__YOUR ASSIGNMENT__
Copy nothing from the entries below except the lines from the one containing "Expand the $RmMetadata tree node" through the one containing "Click the green upload", and copy those exactly.

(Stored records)
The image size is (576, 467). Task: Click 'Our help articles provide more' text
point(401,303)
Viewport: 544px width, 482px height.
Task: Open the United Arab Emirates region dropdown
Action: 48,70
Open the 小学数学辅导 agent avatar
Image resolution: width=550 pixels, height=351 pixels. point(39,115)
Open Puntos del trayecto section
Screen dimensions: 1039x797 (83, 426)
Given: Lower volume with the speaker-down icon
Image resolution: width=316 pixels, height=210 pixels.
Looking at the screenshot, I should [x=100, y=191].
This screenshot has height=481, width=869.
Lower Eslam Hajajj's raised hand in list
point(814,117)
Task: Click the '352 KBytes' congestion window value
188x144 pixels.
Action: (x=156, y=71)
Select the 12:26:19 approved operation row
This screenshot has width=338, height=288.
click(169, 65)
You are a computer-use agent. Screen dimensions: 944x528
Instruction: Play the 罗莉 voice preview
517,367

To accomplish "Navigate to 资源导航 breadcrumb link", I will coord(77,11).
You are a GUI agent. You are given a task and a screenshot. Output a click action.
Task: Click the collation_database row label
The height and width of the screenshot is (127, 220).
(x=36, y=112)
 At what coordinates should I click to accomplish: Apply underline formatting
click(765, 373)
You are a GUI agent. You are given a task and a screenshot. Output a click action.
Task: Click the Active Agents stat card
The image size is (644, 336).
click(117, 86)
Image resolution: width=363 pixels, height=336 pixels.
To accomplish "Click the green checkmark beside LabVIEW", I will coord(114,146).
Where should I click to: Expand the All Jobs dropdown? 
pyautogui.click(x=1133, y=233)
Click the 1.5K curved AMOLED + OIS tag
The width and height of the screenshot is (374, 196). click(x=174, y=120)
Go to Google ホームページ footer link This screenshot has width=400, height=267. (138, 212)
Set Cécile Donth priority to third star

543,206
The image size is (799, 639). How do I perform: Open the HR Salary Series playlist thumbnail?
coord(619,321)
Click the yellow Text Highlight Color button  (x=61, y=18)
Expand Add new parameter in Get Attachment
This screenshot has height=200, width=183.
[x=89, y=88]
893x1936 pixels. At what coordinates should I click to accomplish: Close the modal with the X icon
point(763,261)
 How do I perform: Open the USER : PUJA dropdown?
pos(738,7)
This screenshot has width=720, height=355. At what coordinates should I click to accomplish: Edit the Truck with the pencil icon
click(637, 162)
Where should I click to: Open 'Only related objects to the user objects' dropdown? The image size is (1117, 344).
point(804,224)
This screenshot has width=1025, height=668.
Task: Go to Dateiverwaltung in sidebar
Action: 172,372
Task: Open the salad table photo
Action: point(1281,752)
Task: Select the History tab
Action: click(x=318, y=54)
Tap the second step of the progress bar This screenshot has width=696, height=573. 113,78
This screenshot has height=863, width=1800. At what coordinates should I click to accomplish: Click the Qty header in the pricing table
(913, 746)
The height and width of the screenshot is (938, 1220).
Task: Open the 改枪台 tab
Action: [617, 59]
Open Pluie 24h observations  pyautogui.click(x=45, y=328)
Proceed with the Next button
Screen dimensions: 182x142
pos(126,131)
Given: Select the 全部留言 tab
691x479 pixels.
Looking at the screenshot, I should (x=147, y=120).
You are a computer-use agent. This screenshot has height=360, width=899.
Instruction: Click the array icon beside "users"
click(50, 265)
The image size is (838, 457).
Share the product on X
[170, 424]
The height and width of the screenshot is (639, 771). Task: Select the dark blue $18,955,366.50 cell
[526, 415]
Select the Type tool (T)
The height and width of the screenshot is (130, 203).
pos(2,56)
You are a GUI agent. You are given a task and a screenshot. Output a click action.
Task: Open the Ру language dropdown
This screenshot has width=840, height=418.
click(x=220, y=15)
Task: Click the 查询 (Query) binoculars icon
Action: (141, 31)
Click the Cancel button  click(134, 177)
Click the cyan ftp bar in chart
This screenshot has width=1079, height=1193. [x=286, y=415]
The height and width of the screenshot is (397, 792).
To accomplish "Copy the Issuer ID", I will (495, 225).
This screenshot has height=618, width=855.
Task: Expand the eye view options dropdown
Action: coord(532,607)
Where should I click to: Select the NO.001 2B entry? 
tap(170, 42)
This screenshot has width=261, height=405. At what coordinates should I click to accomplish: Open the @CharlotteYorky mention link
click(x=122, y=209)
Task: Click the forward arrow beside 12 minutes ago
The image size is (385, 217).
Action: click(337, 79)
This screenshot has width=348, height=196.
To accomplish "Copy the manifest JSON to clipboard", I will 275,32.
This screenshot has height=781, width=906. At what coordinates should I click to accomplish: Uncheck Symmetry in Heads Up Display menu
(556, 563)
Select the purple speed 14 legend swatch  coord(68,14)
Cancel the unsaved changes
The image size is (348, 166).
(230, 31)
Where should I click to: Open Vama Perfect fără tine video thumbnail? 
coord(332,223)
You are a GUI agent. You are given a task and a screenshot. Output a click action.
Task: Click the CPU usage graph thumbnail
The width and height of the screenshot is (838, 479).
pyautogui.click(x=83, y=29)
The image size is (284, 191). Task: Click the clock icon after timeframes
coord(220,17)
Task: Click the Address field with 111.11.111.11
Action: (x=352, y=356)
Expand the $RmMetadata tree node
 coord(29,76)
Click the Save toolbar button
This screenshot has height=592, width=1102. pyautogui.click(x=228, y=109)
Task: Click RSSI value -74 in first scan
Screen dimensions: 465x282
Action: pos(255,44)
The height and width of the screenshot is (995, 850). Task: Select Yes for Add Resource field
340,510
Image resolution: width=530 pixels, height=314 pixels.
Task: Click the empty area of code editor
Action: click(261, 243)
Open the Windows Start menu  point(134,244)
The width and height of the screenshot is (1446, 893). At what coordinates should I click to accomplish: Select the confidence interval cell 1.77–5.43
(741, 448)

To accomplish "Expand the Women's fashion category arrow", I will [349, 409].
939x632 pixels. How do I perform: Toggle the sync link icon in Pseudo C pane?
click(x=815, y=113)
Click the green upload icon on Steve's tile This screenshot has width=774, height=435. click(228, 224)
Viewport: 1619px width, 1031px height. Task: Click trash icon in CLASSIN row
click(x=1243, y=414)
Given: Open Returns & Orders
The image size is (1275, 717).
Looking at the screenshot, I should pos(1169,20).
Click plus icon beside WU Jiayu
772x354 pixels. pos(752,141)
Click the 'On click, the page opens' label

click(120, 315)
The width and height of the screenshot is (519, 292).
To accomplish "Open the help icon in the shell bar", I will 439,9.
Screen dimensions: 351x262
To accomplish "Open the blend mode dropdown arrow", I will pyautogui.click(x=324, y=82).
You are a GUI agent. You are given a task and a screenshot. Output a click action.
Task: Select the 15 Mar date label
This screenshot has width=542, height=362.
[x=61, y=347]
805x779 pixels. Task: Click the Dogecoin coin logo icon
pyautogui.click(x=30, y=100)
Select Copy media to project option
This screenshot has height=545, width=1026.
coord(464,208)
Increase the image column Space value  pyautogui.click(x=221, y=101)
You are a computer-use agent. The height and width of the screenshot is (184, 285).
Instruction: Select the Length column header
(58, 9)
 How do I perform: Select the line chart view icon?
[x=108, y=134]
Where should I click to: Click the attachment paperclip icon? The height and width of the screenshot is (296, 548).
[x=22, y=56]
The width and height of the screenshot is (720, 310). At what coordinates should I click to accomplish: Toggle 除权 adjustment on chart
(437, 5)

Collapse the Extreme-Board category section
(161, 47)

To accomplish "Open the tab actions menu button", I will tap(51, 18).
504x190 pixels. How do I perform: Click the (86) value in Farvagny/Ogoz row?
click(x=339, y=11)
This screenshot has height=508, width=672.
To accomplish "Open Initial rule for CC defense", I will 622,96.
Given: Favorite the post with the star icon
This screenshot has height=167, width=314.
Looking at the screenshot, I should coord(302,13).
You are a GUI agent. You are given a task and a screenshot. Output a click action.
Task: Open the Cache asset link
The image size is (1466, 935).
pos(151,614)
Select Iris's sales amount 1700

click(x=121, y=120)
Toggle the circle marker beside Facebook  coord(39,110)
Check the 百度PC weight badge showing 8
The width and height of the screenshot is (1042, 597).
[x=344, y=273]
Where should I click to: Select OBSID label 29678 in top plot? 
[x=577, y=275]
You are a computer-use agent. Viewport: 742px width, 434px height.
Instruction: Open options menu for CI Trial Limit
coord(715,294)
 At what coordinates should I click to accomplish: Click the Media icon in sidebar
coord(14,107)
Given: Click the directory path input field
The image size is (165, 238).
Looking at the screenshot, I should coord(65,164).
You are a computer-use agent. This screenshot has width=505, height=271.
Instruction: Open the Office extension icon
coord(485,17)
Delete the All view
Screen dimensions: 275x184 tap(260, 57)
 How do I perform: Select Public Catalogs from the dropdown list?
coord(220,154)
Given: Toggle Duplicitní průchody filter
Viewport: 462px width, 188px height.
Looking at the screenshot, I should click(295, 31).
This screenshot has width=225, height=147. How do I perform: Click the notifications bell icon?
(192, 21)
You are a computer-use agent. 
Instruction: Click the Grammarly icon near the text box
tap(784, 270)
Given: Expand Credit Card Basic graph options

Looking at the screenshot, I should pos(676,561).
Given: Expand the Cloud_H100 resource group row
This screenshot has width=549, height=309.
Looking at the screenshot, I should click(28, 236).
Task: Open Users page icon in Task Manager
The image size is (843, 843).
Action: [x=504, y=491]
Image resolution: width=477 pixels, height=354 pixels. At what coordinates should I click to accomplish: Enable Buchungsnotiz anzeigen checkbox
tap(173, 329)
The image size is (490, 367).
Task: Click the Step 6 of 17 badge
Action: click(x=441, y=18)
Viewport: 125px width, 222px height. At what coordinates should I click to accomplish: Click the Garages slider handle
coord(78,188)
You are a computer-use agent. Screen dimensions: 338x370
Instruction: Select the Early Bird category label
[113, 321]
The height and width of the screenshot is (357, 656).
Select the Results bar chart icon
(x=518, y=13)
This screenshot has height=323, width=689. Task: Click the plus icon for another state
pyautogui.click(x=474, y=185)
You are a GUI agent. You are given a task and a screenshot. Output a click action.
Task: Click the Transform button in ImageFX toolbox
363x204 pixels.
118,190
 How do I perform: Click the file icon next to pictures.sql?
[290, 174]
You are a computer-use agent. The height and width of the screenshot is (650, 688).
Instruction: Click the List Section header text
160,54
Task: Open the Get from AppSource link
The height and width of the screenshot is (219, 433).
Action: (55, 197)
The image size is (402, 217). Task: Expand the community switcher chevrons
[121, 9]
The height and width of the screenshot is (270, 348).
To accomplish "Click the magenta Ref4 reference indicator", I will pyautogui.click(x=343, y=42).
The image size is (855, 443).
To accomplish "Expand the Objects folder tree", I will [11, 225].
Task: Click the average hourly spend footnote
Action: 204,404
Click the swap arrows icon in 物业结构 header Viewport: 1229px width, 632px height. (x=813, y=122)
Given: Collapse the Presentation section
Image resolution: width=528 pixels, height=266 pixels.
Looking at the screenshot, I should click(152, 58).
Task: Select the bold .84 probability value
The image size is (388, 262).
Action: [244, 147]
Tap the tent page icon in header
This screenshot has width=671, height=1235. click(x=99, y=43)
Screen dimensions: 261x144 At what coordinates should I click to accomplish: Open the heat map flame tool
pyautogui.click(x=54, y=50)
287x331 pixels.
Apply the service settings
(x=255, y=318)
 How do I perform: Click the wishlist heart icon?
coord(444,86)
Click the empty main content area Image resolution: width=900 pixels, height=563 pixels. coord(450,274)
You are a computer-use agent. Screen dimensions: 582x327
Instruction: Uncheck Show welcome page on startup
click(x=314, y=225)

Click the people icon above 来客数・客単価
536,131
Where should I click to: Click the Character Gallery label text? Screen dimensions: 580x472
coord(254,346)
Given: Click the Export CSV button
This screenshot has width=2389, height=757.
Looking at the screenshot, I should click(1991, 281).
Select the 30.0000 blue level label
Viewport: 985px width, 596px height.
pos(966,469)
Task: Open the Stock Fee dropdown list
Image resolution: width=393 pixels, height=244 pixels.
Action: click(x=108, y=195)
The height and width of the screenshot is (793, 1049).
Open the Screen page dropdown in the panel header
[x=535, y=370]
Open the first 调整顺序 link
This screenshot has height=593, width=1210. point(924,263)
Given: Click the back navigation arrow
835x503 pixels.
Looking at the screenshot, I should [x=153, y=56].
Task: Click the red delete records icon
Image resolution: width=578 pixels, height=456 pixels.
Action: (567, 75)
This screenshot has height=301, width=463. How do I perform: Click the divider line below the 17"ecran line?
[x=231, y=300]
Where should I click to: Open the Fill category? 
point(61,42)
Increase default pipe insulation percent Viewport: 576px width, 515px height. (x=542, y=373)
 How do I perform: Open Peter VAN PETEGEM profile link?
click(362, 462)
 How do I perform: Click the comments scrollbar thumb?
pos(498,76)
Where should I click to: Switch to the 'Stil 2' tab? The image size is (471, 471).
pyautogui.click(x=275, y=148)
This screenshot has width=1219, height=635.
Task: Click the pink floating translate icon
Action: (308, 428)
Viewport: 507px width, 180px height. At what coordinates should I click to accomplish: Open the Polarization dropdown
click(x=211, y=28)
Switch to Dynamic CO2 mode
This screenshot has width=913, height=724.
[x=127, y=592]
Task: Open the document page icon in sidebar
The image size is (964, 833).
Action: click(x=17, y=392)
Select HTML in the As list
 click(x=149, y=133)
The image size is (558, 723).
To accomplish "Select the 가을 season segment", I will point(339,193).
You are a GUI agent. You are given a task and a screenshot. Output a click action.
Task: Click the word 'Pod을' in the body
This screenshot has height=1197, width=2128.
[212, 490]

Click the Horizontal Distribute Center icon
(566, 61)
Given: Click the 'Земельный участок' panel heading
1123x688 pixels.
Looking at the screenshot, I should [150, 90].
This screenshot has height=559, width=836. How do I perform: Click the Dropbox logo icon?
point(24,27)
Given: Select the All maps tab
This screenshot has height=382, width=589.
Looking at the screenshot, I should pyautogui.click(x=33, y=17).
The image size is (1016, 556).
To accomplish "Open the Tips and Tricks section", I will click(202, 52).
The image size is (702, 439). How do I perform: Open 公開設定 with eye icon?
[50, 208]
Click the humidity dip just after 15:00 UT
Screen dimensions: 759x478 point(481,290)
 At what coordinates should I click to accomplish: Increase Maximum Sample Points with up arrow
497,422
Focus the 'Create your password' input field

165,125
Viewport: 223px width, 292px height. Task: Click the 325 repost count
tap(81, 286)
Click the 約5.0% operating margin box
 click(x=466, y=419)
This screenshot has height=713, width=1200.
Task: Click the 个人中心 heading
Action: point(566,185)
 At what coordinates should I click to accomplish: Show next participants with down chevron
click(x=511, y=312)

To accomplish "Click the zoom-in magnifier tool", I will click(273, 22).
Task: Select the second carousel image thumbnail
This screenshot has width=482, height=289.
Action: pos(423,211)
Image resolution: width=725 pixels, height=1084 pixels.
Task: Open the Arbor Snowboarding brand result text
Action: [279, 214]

__YOUR SOLUTION__
Expand the $RmMetadata tree node
 coord(29,76)
Click the Save toolbar button
This screenshot has height=592, width=1102. pyautogui.click(x=228, y=109)
Task: Click RSSI value -74 in first scan
Screen dimensions: 465x282
Action: pos(255,44)
The height and width of the screenshot is (995, 850). Task: Select Yes for Add Resource field
340,510
Image resolution: width=530 pixels, height=314 pixels.
Task: Click the empty area of code editor
Action: click(261, 243)
Open the Windows Start menu  point(134,244)
The width and height of the screenshot is (1446, 893). At what coordinates should I click to accomplish: Select the confidence interval cell 1.77–5.43
(741, 448)

To accomplish "Expand the Women's fashion category arrow", I will [349, 409].
939x632 pixels. How do I perform: Toggle the sync link icon in Pseudo C pane?
click(x=815, y=113)
Click the green upload icon on Steve's tile This screenshot has width=774, height=435. click(228, 224)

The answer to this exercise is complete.